Journal 3: Infographics More than Words can Say

Krauss, J. (2012). Infographics more than words can say.ISTE: Learning and Leading39(5), 10-14. Retrieved from http://www.iste.org/learn/publications/learning-and-leading/DigitalEditionMarch-April2012.aspx 

Summary: In the article "Infographics More Than Words Can Say", Jane Krauss discussed good learning experiences that involve using infographics in order to build on the traditional learning and teaching strategies.  The author explains that infographics cause students to ask for an active response such as, "What am I seeing?" or "What does this mean?"(2012:10) Infographics offer both information and pictures which causes students to both analyze and interpret the information. Krauss also lists different standards and teaching methods such as computational thinking in order to show the importance of infographics. Pages 12-13 offer different lesson plans that incorporate infographics as well as projects that students can participate in. Jane Krauss lists a few simple rules on page 13 for making infographics. These include tell a story, be clear, use good data, and pay attention. Infographics can be very useful in a speech therapy setting because charts and information about each child's struggles could be displayed and explained more clearly.
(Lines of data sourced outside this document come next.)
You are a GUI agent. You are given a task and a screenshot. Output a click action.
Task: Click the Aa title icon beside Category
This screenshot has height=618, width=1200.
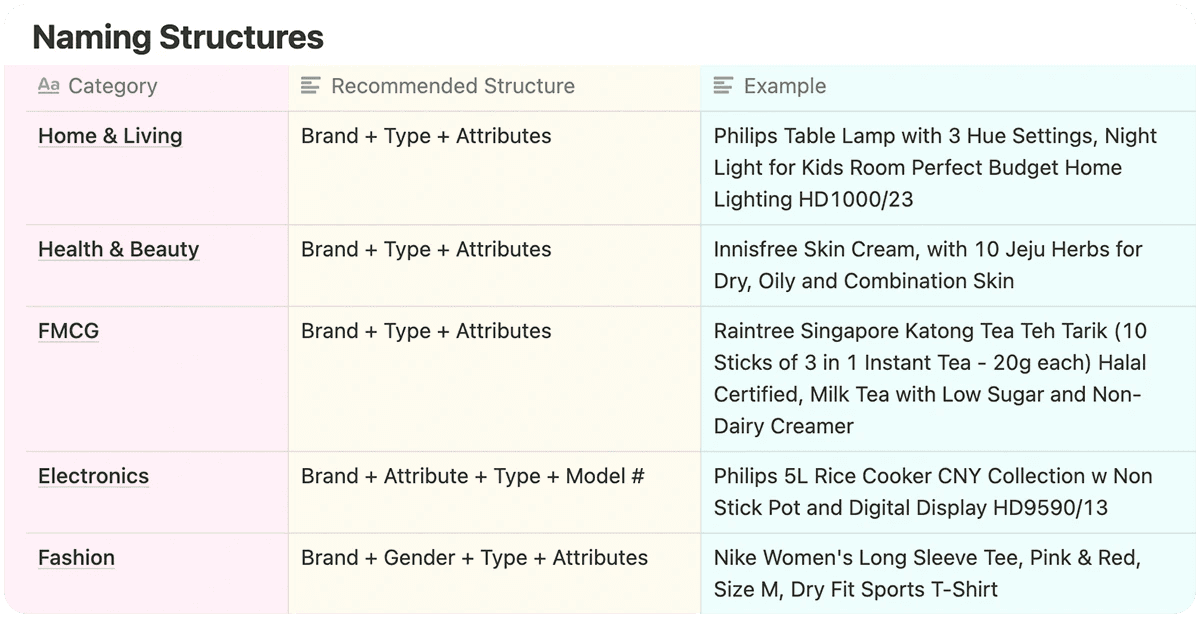(x=49, y=86)
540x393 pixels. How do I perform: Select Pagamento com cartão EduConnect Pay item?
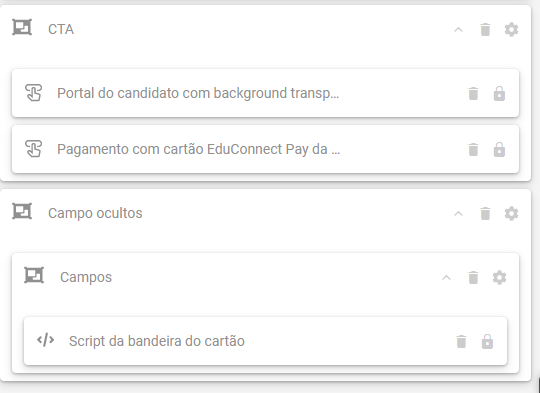click(x=265, y=149)
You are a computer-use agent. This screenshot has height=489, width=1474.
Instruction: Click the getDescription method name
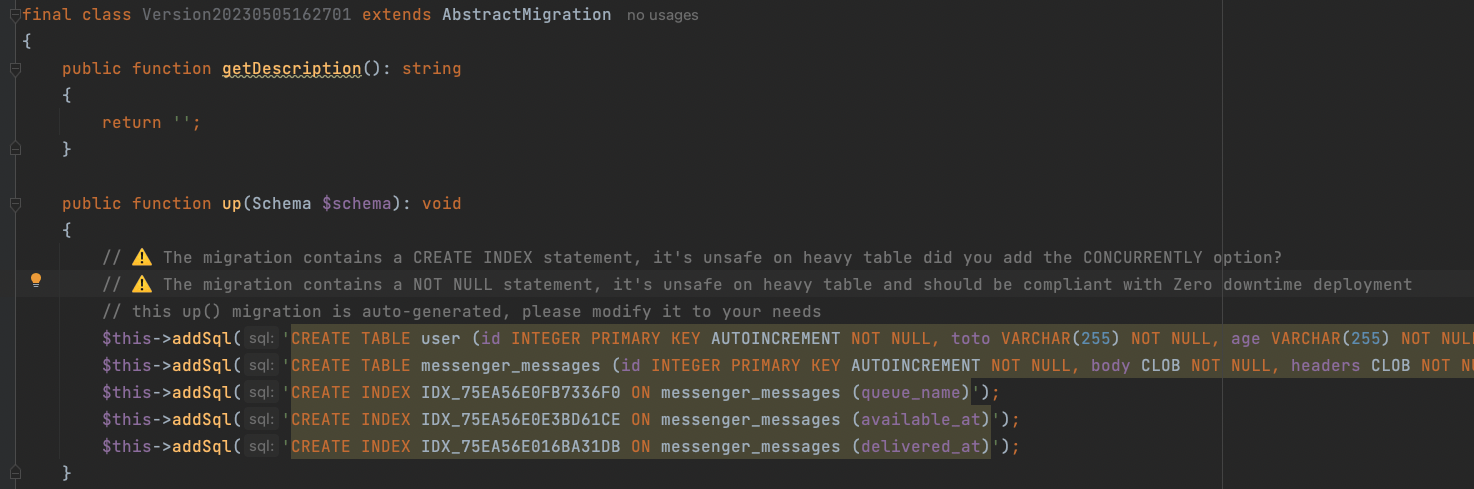[291, 69]
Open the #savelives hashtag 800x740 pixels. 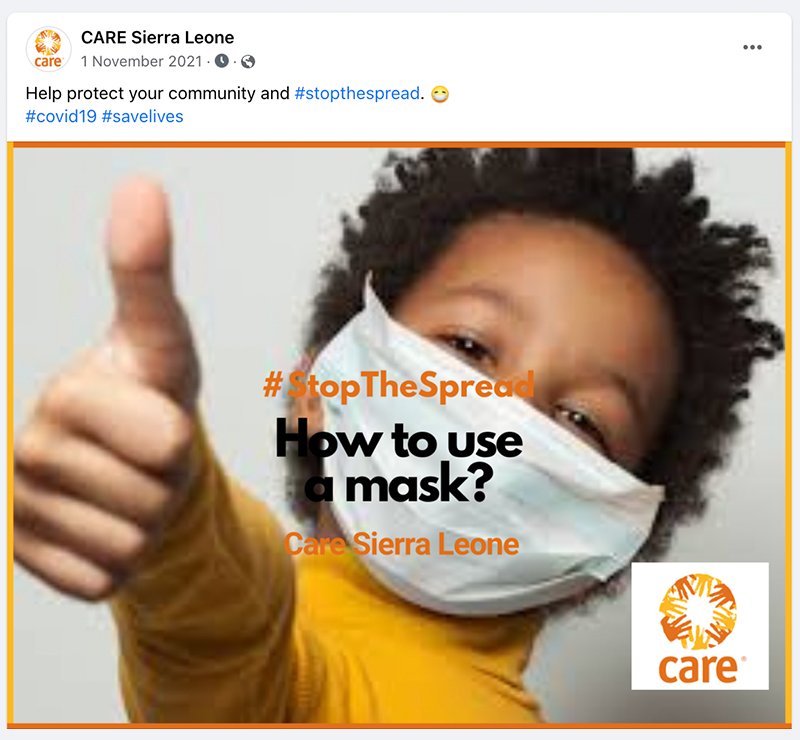click(x=142, y=116)
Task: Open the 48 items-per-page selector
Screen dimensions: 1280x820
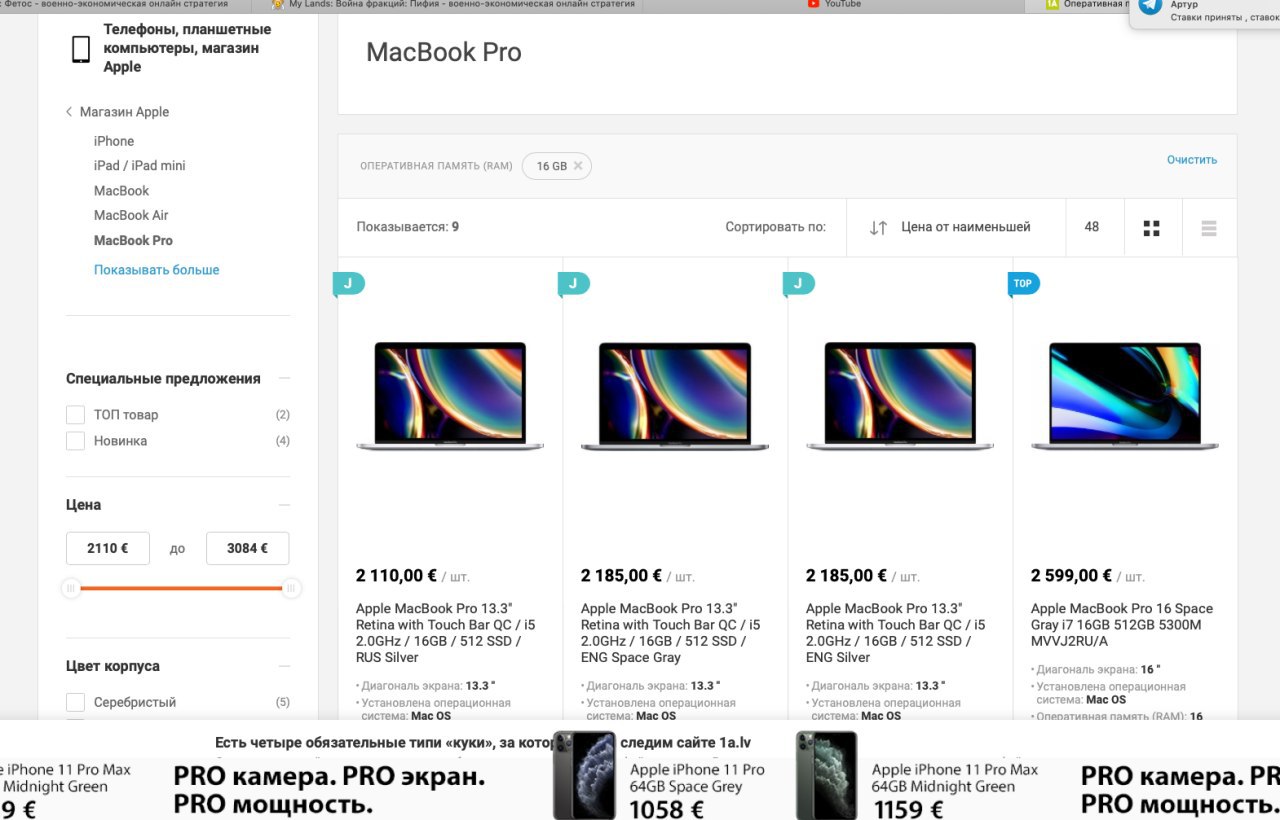Action: click(1092, 227)

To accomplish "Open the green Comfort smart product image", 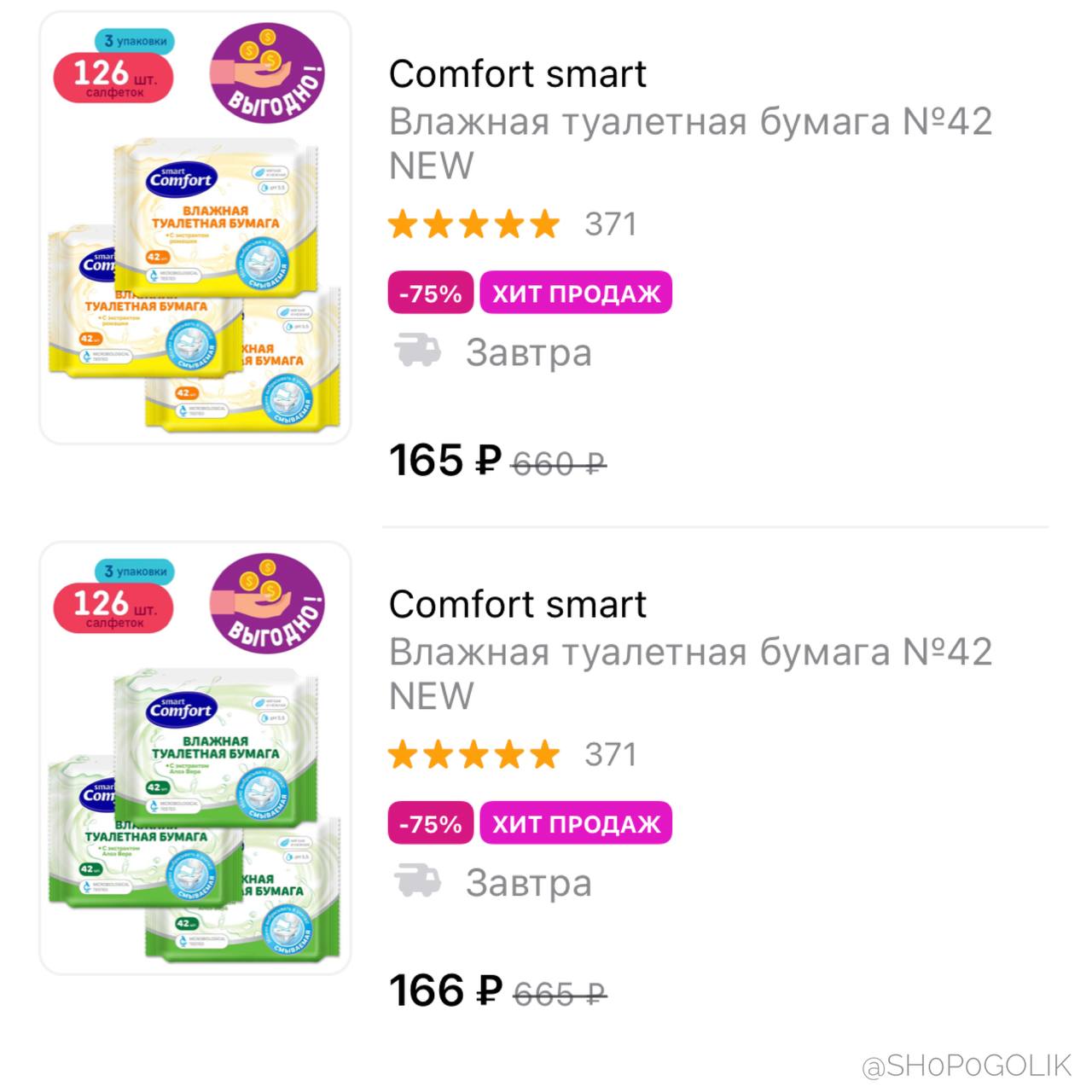I will [195, 758].
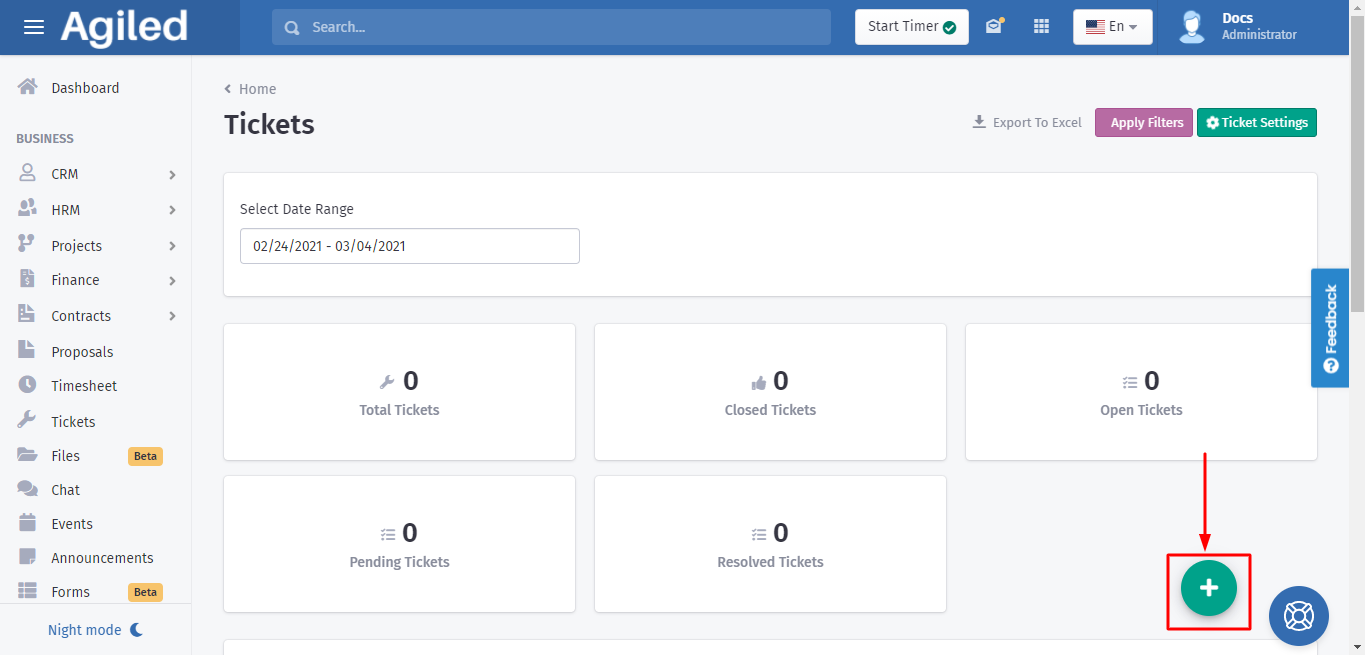1365x655 pixels.
Task: Open Ticket Settings
Action: point(1256,122)
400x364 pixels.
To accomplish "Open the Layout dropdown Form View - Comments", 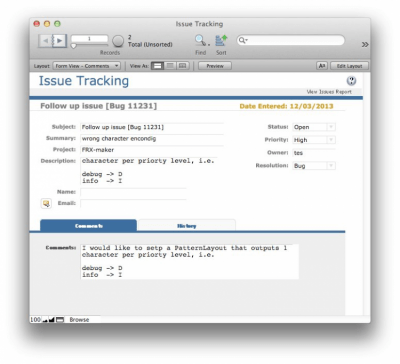I will (87, 66).

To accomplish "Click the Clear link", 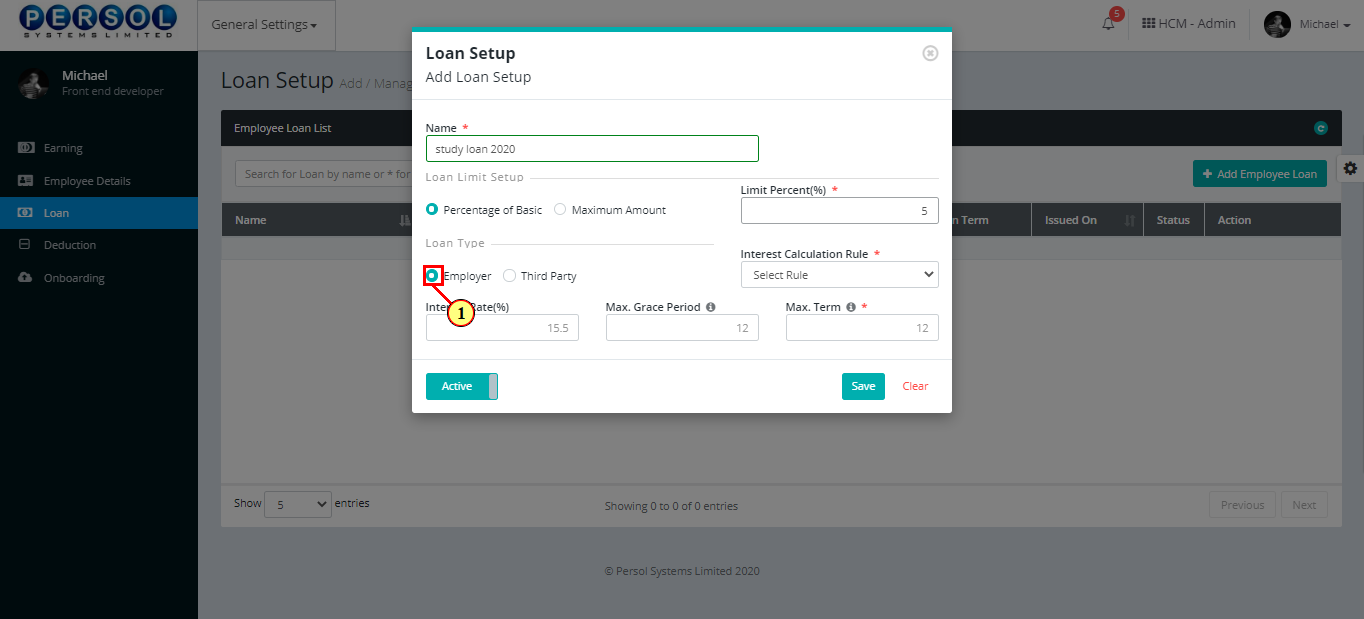I will (x=915, y=386).
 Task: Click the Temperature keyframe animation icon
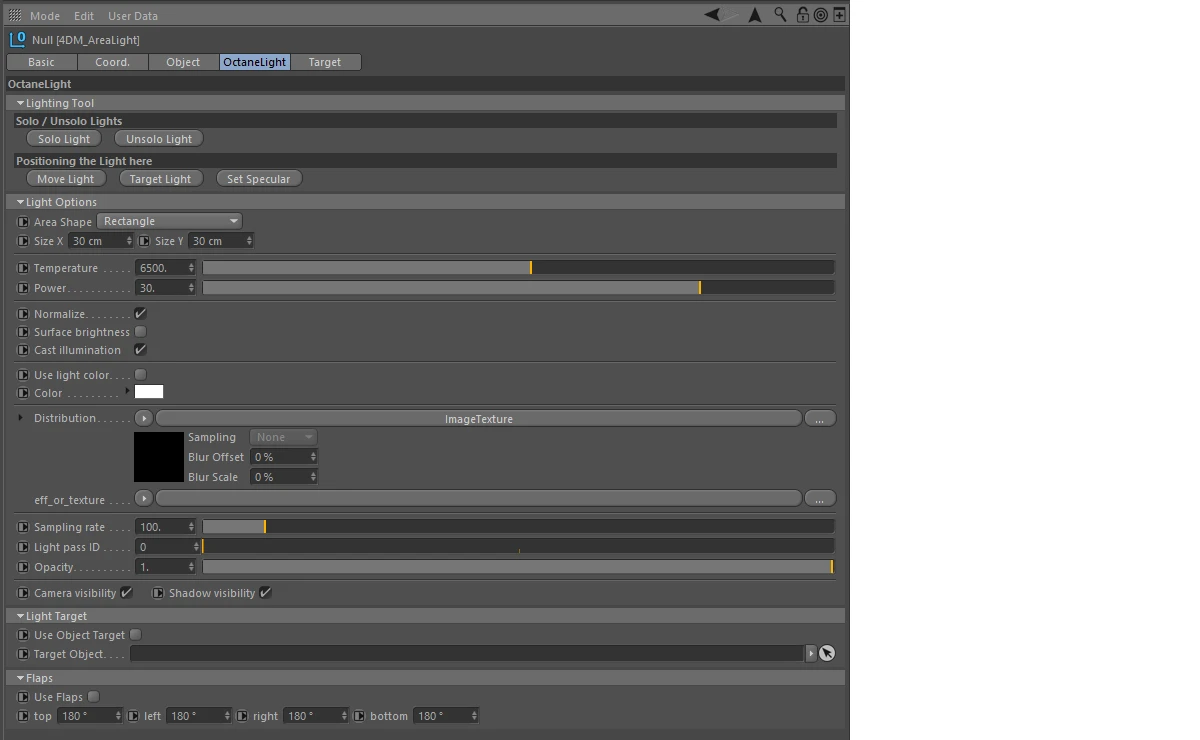tap(24, 268)
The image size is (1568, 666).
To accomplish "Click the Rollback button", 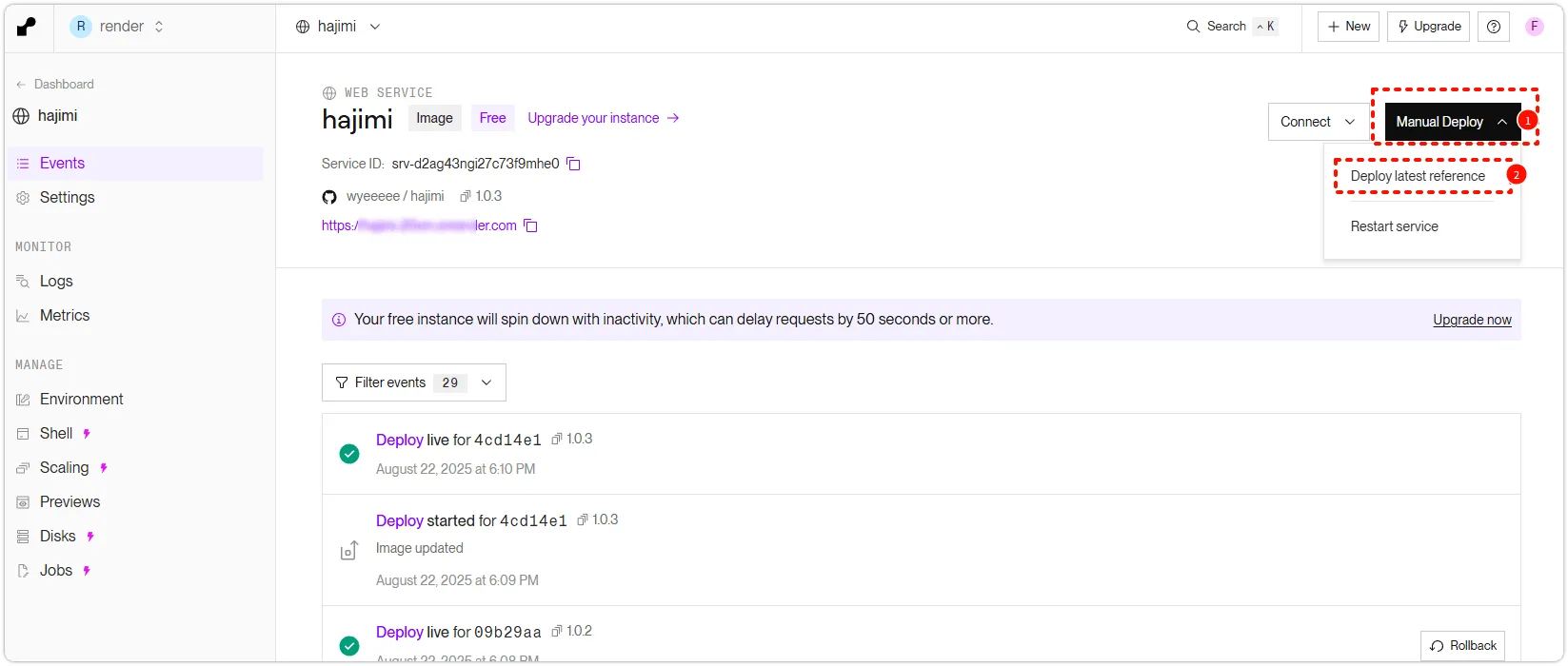I will pyautogui.click(x=1462, y=645).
Question 1: What can computational thinking help students practice?

Answer 1: Computational thinking can help students practice with data sets of any size, manipulate that data, and represent it in an infograph (2012:11). Some may wonder what computational thinking is: it is a problem-solving process that includes but is not limited to:

Formulating problems in a way that enables us to use a computer and other tools to help solve them.
Logically organizing and analyzing data
Representing data through abstractions such as models and simulations
Automating solutions through algorithmic thinking (a series of ordered steps)
Identifying, analyzing, and implementing possible solutions with the goal of achieving the most efficient and effective combination of steps and resources 
Generalizing and transferring this problem solving process to a wide variety of problem


Click Here to see this definition from its source as well as more information on computational thinking.


Question 2: What are the simple rules for making an infograph?

Answer 2: Tell a story about the context you are trying to present, be clear in explaining the different elements of your main idea, use good data from reliable sources, and pay attention to other infographs (2012:13). Infographs are a visual representation of data which is why it is important to present it in the best way possible. Infographs would be very useful for teaching students who are visual learners.